Esta receta la vi hace tiempo pero no se porque cuando llegaba la temporada de cerezas no me acordaba de prepararla, y como las cerezas es una fruta que ya está buenísima por sí sola, no suelo usarlas en ningún postre. Esta vez me decidí porque no tenía nada para tomar de postre y a los peques les apetecía algo dulce para la merienda y que mejor que un postre casero y con lacteos y fruta, vamos un toso en uno. Esta receta se la copie a Toñi del blog ¿Qué se cuece en la cocina?, le he quitado un poco de azúcar, ya sabéis que no nos gustan los postres muy dulces, y le he añadido queso. Ella la ha preparado con higos (lo probaré en cuanto llegue la temporada), asi que supongo que cualquier fruta de esta temporada de verano nos puede servir y quedar super rica. Este fue el resultado:
INGREDIENTES 120 gr. de azúcar 100 gr. de maizena 90 gr. de harina 1 pizquita de sal 4 huevos M 200 gr. de nata de cocinar (tiene menos grasa que la de montar) 200 gr. de leche semidesnatada 200 gr. de requesón Opcional azúcar glass para decorar ELABORACIÓN La receta es muy fácil, se mezcla todo en una fuente menos las cerezas. Se bate bien. Echamos en un molde, yo use uno de silicona.

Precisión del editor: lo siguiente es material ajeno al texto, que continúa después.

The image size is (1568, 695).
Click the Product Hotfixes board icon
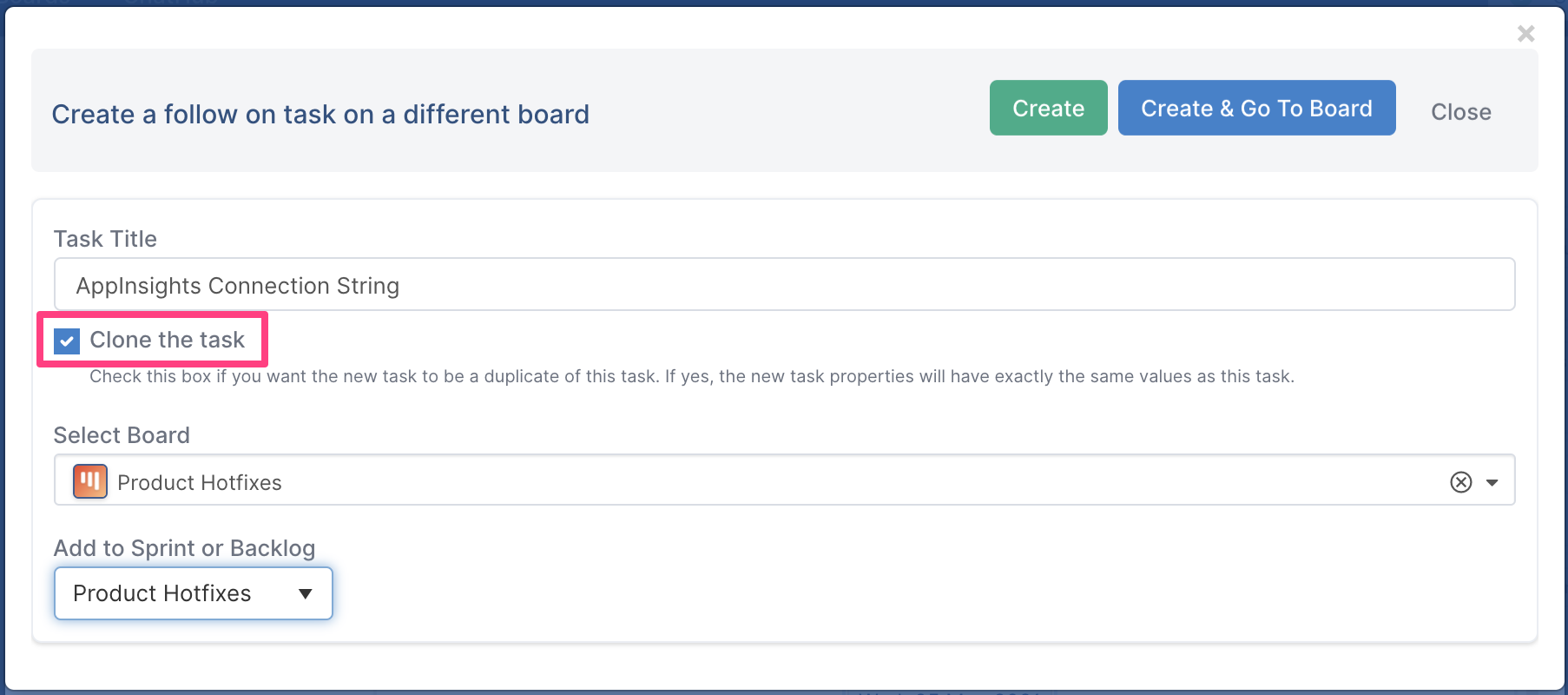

Partimos las cerezas a la mitad, les quitamos el hueso. Las colocamos por encima.
Hornemos a 180º durante 30 minutos aroximadamente, para saber si esta hecha hay que pincharla con un palillo, un aguja y si sale limpia sacamos. Se puede comer templada o fria, de las dos maneras está rica.
Cuando este templada se desmolda. Antes de servirla podemos espolvorear con azúcar glass por encima a nuestro gusto.